Data to examine:

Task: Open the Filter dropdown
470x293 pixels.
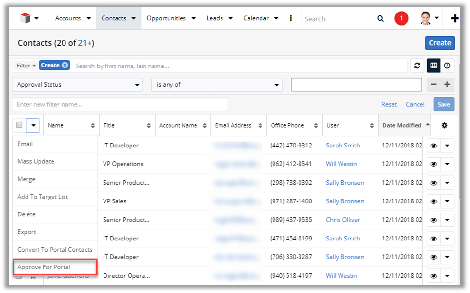Action: (26, 66)
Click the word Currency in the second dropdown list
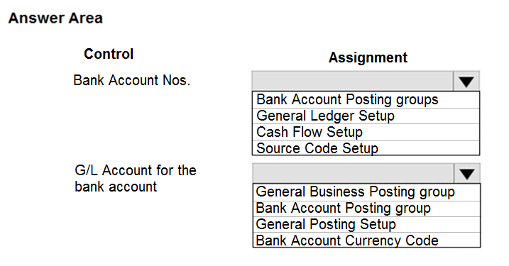Viewport: 509px width, 266px height. point(371,240)
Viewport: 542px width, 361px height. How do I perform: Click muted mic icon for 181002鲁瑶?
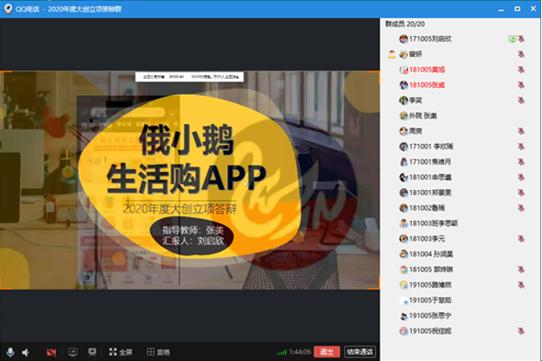pyautogui.click(x=521, y=208)
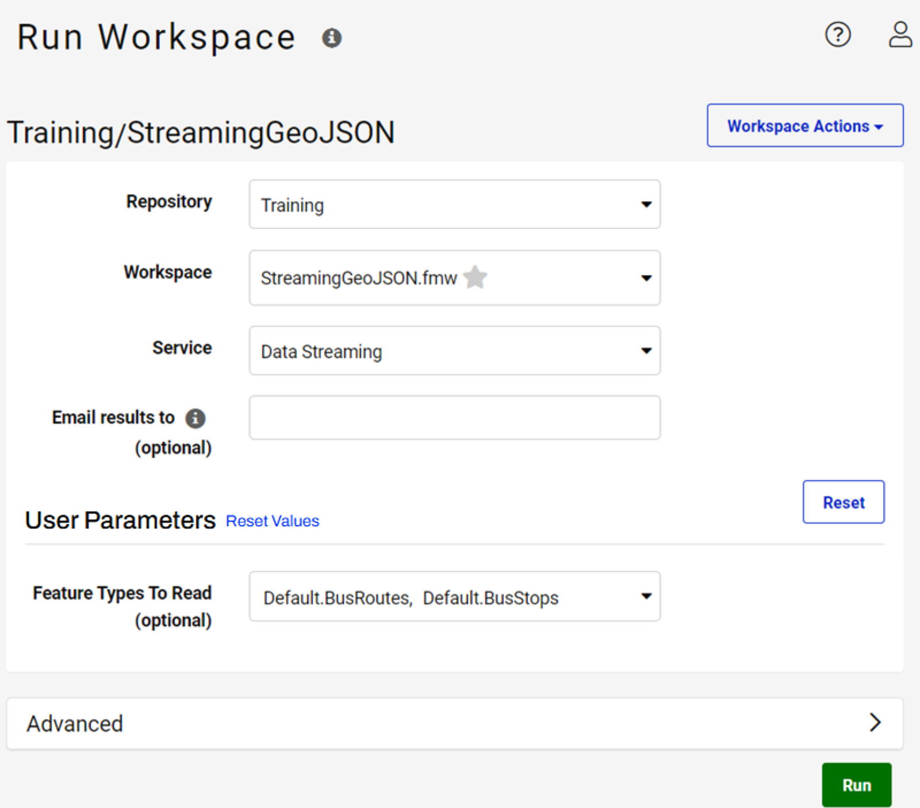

Exercise directions:
Repeat the whole listing above word for word. Leave out the pictures.

Task result:
Task: Open the Filter dropdown
470x293 pixels.
Action: (26, 66)
Click the word Currency in the second dropdown list
Viewport: 509px width, 266px height. point(371,240)
Viewport: 542px width, 361px height. How do I perform: Click muted mic icon for 181002鲁瑶?
pyautogui.click(x=521, y=208)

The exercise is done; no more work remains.